Facciamoli, allora, i conti. Purché non si arrivi alle nostalgie borboniche...
«Non sono nostalgico dei Borbone. E non metto in discussione l’Unità d’Italia. Ma purtroppo, si sa, la storia la scrivono i vincitori. Guardiamo invece ai fatti, ai dati. Il primo, cui tengo molto, è la mortalità infantile, fra i più indicativi della situazione sociale e della profilassi. Ebbene, nel 1861, nel primo anno di vita, su 100 bambini nati vivi in Italia, ne morivano al Nord 54 e al Sud 46. Invece, dopo pochi anni la situazione si invertì. Da quel momento la mortalità infantile del Nord diminuì costantemente e quella del Sud salì. E saltando al 2008, su 100 bambini nati vivi ne muoiono, durante il primo anno di vita, 40 al Nord e 60 al Sud. Ma torniamo all’industria: al Nord gli addetti del settore, 150 anni fa, erano solo l’11,8 per cento, mentre al Sud il 16,3. Il solo cantiere navale di Castellammare di Stabia impiegava 1.800 persone. La filatura della seta, al Sud, impiegava 20 mila operai in circa 600 opifici; 10mila erano addetti ai tabacchi. La cartiera del Fibreno in Terra di Lavoro, oggi tristemente nota come terra dei Casalesi, produceva 1.130 chilometri di carta, e dava lavoro a 500 persone. Invece, a inizi ’900, nel Nord gli addetti all’industria aumentarono al 14,7 per cento e nel Sud scesero al 9,8. E, appunto, il caso Alfa è emblematico».
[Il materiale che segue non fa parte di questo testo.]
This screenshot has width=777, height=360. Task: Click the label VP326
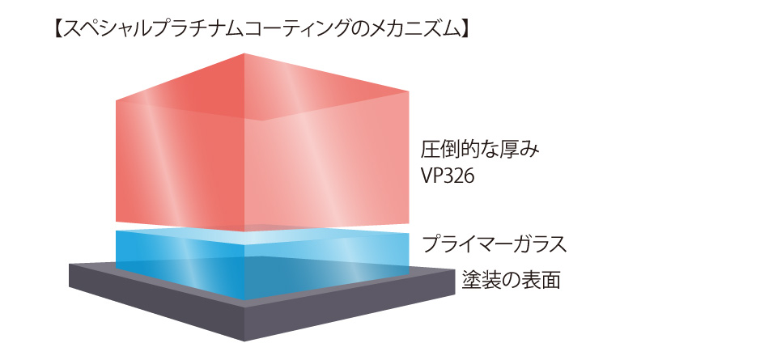(x=448, y=176)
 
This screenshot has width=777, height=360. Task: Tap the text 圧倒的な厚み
(x=479, y=150)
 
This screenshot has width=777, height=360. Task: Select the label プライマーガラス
(x=494, y=244)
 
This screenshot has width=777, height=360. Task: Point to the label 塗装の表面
(x=511, y=280)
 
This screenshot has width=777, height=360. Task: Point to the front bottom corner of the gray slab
(x=245, y=341)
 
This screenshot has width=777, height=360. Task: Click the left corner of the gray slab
(x=70, y=265)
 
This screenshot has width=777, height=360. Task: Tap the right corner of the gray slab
(x=455, y=270)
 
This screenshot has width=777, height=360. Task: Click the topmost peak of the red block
(x=244, y=53)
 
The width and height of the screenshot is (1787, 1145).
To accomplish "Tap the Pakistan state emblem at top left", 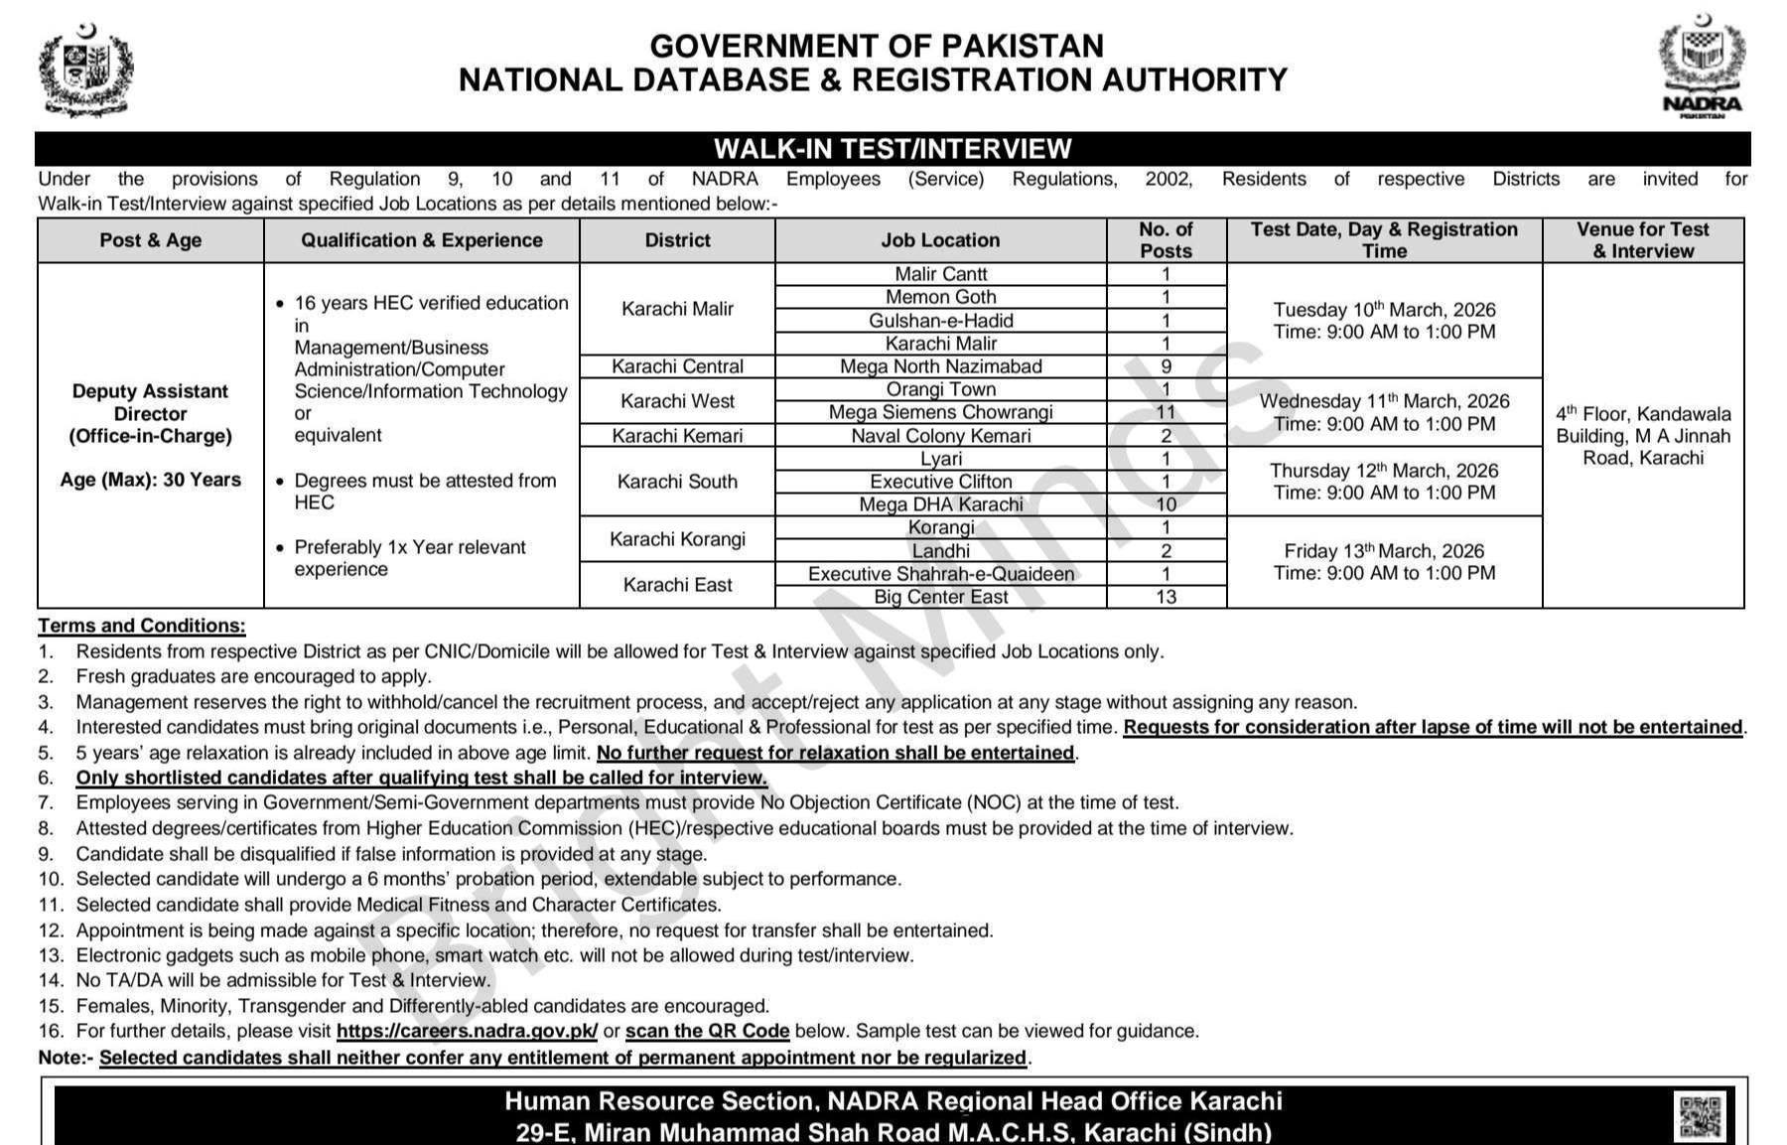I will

E lei come spiega tutto questo?
«Il sistema bancario unitario sostenne solo il Nord, attuando di fatto il saccheggio delle finanze del Regno delle due Sicilie. Basti ricordare che le riserve auree del Banco di Napoli ammontavano a 48 milioni, quasi il doppio (26 milioni) della Banca nazionale, nata dalla fusione della Banca Nazionale Sarda, della Banca Nazionale Toscana e della Banca Toscana di Credito. Furono anche istituite 24 nuove tasse per risanare il debito del Piemonte, quattro volte maggiore di quello del Sud. E dalla sola vendita dei beni ecclesiastici e demaniali del Sud lo Stato ricavò 500 milioni».
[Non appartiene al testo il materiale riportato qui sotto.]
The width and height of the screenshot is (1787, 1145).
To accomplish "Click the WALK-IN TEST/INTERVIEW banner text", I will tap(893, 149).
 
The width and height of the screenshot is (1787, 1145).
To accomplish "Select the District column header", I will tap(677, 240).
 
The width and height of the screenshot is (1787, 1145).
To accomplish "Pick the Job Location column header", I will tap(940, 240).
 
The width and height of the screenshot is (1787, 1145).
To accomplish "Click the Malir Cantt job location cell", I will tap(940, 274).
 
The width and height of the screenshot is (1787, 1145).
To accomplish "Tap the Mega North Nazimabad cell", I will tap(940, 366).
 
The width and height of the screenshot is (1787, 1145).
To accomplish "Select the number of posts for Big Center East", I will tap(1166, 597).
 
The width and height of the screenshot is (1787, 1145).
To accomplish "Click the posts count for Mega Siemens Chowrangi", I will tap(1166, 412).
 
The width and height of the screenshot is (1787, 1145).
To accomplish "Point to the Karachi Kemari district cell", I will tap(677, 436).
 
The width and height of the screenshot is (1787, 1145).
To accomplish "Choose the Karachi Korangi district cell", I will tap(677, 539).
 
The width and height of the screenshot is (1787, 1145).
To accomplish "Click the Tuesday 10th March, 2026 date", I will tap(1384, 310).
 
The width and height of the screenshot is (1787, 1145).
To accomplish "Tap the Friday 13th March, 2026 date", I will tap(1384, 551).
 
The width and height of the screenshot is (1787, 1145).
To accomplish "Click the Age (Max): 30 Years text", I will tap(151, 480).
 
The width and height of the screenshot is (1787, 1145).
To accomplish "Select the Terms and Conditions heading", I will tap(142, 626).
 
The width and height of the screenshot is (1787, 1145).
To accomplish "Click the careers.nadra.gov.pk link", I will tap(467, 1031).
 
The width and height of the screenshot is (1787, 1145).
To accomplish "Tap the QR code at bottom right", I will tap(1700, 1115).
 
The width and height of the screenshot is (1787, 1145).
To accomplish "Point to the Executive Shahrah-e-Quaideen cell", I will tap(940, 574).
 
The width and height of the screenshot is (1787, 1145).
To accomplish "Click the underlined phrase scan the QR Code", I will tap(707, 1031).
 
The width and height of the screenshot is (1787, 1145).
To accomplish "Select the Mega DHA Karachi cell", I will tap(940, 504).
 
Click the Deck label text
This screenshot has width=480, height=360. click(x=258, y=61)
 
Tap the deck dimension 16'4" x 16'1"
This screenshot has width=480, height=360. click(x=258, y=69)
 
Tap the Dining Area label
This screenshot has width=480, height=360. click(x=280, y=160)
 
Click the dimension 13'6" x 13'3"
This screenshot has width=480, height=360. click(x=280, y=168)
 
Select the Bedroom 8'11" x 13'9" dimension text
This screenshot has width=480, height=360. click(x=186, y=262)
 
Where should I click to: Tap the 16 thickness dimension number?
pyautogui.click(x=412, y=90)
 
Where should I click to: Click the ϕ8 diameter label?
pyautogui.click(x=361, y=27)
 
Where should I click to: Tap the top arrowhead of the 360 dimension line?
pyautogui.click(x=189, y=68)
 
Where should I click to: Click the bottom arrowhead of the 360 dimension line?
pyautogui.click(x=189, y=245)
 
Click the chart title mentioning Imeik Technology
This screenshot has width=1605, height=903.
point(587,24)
Oggi però ricordare tutto questo può costituire un formidabile alibi per il Sud che non si rimbocca le maniche. Non trova?
«Ma non raccontare questo processo storico significa marchiare l’arretratezza del Sud quasi come fattore cromosomico, come malattia inguaribile che porta emigrazione e criminalità. Invece io dico sempre che questi fatti hanno trasformato i cittadini meridionali da lupi in cani, che cioè non sanno più procurarsi il cibo da soli, ma lo attendono dal padrone al quale devono scodinzolare. Solo capendo questo si potrà invertire la rotta, garantendo un’unità del Paese che sia rispettosa della verità storica».